The sad news came today that a poet and good friend to Stoneboat, Philip Dacey, has died after a long illness. I only met Philip in person on one occasion, and that was at the Great Lakes Writers Festival at Lakeland College back in 2007. At the time, I had not tried to write a poem for many years. I was on major hiatus as far as poetry was concerned. But meeting Philip and hearing his work, I was impressed by his poems and by his welcoming nature. He was not snobbish about poetry. He did not make it seem like an enterprise for only some special sect of people. He helped me see that poetry is there for anyone who wants to partake of it. He was a true mentor in that regard.
Later on, when we became email correspondents, he wrote to me often about "the vineyard." This was the place that he designated as the ground where all poetry comes from, and he believed that anyone who was willing to do the work of caring for the roots, fertilizing the soil, and tending to the vines would be able to enjoy the wine, eventually. He never said it was easy, but he also did not say it was impossible. The work was there to be done, if one so wished to engage in the endeavor. He always made poetry look like a vocation worth having.

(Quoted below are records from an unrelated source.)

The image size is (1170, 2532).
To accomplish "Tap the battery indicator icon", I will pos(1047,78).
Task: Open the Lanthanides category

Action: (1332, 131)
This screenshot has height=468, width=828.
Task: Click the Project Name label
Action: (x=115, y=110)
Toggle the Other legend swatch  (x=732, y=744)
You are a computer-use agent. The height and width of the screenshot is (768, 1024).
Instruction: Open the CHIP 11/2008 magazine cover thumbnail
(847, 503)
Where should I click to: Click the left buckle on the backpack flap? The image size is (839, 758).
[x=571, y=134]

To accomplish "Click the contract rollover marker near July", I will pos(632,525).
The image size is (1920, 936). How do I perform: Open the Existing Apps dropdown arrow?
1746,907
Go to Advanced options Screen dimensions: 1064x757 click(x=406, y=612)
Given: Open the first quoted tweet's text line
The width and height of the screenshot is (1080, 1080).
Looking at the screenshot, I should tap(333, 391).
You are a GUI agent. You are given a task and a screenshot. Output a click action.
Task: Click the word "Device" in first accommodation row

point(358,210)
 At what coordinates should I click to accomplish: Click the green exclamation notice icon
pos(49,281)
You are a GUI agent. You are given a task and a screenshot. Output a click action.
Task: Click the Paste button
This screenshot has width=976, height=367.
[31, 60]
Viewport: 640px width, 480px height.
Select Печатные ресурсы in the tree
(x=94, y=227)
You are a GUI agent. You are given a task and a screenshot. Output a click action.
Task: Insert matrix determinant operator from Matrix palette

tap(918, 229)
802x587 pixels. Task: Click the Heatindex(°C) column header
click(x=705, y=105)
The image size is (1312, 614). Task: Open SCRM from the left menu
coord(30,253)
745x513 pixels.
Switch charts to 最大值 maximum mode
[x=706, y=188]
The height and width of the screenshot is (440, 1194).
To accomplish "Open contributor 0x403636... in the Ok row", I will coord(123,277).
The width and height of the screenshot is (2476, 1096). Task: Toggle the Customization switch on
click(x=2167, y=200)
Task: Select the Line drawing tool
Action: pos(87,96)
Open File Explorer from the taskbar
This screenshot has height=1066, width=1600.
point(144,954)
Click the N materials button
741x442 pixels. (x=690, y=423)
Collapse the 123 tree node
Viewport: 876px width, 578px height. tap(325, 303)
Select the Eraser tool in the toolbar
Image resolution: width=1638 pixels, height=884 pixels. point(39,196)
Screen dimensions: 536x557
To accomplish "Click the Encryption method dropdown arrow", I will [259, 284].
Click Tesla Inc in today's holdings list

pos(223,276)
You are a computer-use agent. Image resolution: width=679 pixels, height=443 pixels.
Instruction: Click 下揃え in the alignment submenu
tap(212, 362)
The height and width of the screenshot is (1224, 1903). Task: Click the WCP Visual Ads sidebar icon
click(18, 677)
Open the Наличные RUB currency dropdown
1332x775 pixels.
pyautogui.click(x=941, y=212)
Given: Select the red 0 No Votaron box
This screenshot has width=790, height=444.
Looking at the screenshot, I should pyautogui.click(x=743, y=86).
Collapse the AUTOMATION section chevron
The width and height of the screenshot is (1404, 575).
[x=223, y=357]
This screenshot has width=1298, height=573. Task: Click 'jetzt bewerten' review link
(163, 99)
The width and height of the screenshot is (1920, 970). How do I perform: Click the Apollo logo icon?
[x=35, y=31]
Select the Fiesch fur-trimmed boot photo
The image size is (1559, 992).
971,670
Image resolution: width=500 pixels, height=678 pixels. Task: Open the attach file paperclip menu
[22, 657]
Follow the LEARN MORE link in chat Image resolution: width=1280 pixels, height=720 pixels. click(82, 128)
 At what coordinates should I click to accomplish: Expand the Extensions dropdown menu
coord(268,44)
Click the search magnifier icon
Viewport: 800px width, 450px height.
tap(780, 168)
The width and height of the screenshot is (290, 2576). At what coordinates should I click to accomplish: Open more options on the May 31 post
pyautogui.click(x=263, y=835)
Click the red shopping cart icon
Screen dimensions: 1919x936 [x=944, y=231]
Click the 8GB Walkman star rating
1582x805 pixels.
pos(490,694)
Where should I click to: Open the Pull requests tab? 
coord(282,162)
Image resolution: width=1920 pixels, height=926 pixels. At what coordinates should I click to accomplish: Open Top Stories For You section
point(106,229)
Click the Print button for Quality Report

Philip was clearly generous with his time and talent. He did not make distinctions, I think, between "high end" and "low end." For example, when we were in the process of devising our first issue of Stoneboat, I wrote to him and asked if he would be so kind as to send us some poems. He immediately sent six. He did not say, "Oh, you are below me, little upstart literary journal." He simply sent some work. It was quite a boost to my editorial ego to be given the opportunity to select three poems from a repeat Pushcart Prize-winning poet and include them in our debut effort.
Many years later, when Stoneboat celebrated its fifth anniversary, he submitted some poems to us without being asked. We were so happy to include them. His presence in our anniversary issue reminded us of how we had grown. Philip seemed to take pleasure in reminding poets (and editors) about what they were doing right. This kind of encouragement was part of his generosity of spirit.
I learned a lot from Philip over the years, even though our only contact was via email. It was Philip who told me that a poem could be just as fictional as any story. In other words, that a poem could tell a story that was not necessarily true. That was a new one for me! He also taught me that the "negative spaces" of a poem—what is not said in words—are as important, maybe more important, than the text. He got me to think about how creating a poem is like carving a sculpture, releasing the poem from its block of marble. He also admonished me to always take criticism as a kind of "structural stress test." To look at the suggestion, weigh its merit, and make a decision based on what felt right to me, the poet.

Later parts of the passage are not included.